According to recent studies, immigrants displace a disproportionate number of black workers and lower their wages. For example, a GAO study found that a decade of heavy immigration to Los Angeles had changed the janitorial industry from a mostly native black, unionized workforce to one of non-unionized Latinos, many of whom were illegal aliens.

According to the Census, the employment of black Americans as hotel workers in California dropped 30 percent in the 1980s, while the number of immigrants with such jobs rose 166 percent. A similar story can be told of the garment industry, the restaurant business, hospital work, and public service jobs. The Bureau of Labor Statistics found in a recent study that immigration accounts for about 50 percent of the decline in real wages for the lowest-skilled American workers, many of whom are blacks.

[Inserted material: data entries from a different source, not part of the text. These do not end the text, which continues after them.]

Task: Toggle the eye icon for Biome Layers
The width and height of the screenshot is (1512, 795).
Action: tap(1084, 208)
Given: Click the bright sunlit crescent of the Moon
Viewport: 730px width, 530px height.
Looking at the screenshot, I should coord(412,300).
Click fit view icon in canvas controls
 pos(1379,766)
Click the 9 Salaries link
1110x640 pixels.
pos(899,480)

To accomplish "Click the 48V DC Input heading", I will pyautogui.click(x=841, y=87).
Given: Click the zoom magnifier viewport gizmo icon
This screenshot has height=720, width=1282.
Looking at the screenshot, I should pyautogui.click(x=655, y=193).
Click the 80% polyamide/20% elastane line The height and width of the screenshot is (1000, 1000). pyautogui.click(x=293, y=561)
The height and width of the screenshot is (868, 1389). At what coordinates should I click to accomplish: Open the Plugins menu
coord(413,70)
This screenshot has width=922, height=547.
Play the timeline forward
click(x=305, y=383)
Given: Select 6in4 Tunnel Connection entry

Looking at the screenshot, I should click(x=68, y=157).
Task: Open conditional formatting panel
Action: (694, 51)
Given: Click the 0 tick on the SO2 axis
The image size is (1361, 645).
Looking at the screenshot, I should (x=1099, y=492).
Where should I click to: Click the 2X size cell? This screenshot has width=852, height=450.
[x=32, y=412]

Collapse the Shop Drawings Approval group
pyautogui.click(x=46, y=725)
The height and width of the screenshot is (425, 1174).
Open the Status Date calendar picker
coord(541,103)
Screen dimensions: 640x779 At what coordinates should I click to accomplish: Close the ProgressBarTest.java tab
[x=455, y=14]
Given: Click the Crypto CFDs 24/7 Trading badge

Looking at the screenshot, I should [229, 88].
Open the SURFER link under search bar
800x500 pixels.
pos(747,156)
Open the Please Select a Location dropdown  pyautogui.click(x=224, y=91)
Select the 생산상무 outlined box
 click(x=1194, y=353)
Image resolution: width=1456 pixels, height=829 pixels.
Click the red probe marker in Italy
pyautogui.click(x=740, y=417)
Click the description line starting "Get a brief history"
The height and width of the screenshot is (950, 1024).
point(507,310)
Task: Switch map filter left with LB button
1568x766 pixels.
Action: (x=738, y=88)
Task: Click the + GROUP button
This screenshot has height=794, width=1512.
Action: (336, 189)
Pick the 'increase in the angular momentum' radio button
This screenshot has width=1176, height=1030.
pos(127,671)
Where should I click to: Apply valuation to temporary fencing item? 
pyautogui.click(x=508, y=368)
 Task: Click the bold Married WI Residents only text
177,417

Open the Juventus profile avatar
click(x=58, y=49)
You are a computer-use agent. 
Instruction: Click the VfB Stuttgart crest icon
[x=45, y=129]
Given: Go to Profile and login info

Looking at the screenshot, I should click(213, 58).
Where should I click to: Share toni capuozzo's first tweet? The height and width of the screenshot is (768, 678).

Immigration researcher and commentator Roy Beck noted in his 1996 book, The Case Against Immigration that:

"To review the Black side of our nation's immigration tradition is to observe African Americans periodically trying to climb the mainstream economic ladder, only to be shoved aside each time. It is to see one immigrant wave after another climb onto and up that ladder while planting their feet on the backs of Black Americans. . . . The most racist policy in this country for the past 25 years has been our immigration policy, because it has been the worst thing that has happened to the Blacks from the federal government since slavery."

George LaNoue, professor of political science at the University of Maryland, points out, "Affirmative action that was originally designed to compensate for the decades of discrimination against American blacks has been turned into a system where many of the beneficiaries, and in some environments, some cities, some sectors, most of the beneficiaries are people of fairly recent immigrant origin."

Black Americans are aware of immigration's impact and generally support immigration reform. The Roper Organization found in 1995 that 72 percent of black Americans think that immigration should be cut to less than a third of its present level. Gerri Williams, editor of Immigration Impact: Documenting the Effects of Immigration on African Americans, has noted, "as with earlier waves of immigration, African Americans have experienced the effects of this influx first and hardest. In education, politics, the labor market, social services, and more, the pressures caused by record levels of immigration are being felt in the black community. Immigration is one of the most significant forces affecting African Americans today."

While immigration reform would not be a panacea for all the difficulties of black Americans, it is obviously a step in the right direction. Congress must recognize that its policy of excessive immigration creates more obstacles to black advancement and should reduce admissions immediately.